[Records contained in a dataset]
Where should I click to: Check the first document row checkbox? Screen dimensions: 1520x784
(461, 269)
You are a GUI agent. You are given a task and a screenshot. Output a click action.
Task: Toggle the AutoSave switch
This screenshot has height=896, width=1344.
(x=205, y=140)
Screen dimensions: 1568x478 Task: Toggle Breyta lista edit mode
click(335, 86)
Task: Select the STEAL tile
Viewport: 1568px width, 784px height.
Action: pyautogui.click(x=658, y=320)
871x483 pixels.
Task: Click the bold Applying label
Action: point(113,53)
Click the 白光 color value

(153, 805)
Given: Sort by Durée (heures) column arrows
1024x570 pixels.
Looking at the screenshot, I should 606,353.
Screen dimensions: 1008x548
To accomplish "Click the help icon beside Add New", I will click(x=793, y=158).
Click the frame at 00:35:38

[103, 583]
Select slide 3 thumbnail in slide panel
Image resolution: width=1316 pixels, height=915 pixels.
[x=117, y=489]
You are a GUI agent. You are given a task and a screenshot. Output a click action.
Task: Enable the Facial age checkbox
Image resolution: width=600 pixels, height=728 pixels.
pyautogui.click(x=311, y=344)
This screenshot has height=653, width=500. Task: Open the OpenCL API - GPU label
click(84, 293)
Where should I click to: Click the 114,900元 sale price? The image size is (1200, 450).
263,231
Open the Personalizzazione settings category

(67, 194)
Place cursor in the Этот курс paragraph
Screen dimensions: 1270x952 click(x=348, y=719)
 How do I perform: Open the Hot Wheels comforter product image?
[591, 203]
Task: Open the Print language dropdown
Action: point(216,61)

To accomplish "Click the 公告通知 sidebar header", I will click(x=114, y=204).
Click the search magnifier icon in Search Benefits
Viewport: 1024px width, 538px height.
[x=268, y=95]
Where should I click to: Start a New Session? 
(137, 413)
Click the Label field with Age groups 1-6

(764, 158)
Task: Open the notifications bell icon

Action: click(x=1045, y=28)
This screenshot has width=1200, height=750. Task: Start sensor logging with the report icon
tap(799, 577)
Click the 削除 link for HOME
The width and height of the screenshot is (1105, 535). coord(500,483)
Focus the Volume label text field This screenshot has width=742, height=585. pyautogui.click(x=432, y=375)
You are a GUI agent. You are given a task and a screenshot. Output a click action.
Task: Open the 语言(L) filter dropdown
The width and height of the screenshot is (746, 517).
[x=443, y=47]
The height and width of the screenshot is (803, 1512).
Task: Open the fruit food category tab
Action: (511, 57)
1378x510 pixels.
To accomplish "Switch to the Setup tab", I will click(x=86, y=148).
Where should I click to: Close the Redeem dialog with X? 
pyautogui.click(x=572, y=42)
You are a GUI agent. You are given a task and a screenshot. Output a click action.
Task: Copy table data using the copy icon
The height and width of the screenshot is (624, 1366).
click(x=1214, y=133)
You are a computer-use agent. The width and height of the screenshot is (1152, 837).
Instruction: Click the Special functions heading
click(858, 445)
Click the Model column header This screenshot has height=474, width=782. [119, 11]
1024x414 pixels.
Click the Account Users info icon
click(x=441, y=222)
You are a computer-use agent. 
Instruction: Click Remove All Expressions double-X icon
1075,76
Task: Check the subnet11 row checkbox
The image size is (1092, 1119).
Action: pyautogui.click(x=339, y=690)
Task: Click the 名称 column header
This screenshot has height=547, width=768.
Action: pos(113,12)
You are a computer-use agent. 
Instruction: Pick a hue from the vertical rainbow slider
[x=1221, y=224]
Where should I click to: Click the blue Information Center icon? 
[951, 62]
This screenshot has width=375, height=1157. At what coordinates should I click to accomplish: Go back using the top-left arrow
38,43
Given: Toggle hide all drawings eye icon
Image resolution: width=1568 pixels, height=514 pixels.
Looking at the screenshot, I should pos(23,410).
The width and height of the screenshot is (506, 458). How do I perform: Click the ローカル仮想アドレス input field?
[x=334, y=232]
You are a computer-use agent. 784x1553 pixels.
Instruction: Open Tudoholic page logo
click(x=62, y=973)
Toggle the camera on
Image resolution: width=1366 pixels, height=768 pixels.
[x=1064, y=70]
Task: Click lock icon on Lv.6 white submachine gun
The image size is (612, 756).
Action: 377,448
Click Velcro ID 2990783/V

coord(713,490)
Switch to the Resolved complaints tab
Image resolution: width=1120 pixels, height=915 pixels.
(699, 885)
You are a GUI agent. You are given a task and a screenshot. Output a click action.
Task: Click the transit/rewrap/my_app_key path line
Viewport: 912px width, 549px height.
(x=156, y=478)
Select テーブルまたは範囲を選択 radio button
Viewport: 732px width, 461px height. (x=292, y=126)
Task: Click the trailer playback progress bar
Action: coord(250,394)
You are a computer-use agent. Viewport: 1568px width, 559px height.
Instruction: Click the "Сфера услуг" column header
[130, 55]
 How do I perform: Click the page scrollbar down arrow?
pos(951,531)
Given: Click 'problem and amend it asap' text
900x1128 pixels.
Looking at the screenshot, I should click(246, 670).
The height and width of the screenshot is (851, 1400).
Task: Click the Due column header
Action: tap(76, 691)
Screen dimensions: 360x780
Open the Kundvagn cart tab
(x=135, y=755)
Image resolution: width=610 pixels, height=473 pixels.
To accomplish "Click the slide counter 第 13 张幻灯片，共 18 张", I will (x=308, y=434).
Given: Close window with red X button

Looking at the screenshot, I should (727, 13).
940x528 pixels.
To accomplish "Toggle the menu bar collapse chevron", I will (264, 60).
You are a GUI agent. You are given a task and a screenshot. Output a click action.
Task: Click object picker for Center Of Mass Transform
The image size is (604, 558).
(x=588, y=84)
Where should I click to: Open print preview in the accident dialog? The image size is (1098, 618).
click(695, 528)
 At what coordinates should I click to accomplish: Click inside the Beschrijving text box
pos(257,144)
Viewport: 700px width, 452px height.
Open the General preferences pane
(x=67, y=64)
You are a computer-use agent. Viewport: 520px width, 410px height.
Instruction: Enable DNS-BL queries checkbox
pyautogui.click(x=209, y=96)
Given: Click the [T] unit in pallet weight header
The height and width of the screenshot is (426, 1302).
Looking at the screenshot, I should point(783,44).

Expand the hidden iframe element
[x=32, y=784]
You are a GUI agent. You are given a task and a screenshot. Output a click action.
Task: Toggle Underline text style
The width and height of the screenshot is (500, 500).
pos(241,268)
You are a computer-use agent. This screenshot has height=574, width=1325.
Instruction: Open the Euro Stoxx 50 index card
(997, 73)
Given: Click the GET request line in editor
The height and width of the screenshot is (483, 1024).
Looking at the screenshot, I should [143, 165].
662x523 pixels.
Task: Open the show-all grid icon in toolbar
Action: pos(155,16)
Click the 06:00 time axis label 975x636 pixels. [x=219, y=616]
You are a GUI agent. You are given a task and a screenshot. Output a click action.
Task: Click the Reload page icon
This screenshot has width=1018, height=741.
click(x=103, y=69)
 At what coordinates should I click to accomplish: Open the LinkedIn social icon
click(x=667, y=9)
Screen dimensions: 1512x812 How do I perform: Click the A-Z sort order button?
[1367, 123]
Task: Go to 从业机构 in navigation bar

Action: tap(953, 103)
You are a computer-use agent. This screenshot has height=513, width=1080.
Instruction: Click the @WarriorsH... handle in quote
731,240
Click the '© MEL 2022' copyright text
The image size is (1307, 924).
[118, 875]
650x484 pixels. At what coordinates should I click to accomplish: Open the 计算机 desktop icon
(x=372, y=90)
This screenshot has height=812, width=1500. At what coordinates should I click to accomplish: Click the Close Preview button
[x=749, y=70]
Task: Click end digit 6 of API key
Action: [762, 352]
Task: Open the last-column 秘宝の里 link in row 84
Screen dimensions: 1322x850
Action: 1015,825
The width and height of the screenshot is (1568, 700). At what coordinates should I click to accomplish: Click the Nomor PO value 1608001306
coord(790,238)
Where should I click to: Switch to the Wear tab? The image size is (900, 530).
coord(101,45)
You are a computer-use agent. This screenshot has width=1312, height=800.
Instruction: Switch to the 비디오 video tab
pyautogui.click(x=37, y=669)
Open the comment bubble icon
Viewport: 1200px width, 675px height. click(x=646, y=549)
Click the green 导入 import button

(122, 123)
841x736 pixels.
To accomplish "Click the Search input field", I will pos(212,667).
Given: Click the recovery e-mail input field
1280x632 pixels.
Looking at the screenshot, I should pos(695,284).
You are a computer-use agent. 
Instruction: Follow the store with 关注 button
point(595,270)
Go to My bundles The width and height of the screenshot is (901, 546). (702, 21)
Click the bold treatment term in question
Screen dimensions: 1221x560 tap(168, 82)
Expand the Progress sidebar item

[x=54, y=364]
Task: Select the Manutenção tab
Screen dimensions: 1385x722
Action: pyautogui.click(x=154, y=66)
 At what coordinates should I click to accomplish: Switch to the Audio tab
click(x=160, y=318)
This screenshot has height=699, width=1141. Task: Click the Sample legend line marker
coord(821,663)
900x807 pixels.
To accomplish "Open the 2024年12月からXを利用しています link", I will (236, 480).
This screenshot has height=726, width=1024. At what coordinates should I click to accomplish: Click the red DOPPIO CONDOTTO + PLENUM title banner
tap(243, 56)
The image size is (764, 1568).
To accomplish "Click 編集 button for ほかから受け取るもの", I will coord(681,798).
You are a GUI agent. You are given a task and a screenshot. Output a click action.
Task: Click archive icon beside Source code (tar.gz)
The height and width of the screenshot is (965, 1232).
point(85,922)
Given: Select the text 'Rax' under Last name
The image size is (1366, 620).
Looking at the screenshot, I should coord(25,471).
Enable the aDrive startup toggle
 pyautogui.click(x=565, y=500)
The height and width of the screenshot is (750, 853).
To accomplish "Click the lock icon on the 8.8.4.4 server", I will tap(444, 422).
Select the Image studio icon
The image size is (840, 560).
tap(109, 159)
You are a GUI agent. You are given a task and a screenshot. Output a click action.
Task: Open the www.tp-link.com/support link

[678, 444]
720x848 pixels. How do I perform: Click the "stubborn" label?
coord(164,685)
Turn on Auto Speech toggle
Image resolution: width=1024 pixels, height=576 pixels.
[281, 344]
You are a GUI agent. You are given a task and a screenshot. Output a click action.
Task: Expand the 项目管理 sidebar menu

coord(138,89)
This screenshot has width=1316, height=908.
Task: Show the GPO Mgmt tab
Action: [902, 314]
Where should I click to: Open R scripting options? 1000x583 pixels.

## How to complete this task:
Every line above that holds "lock" should be tallied; answer with the total alone.

## Solved problem:
2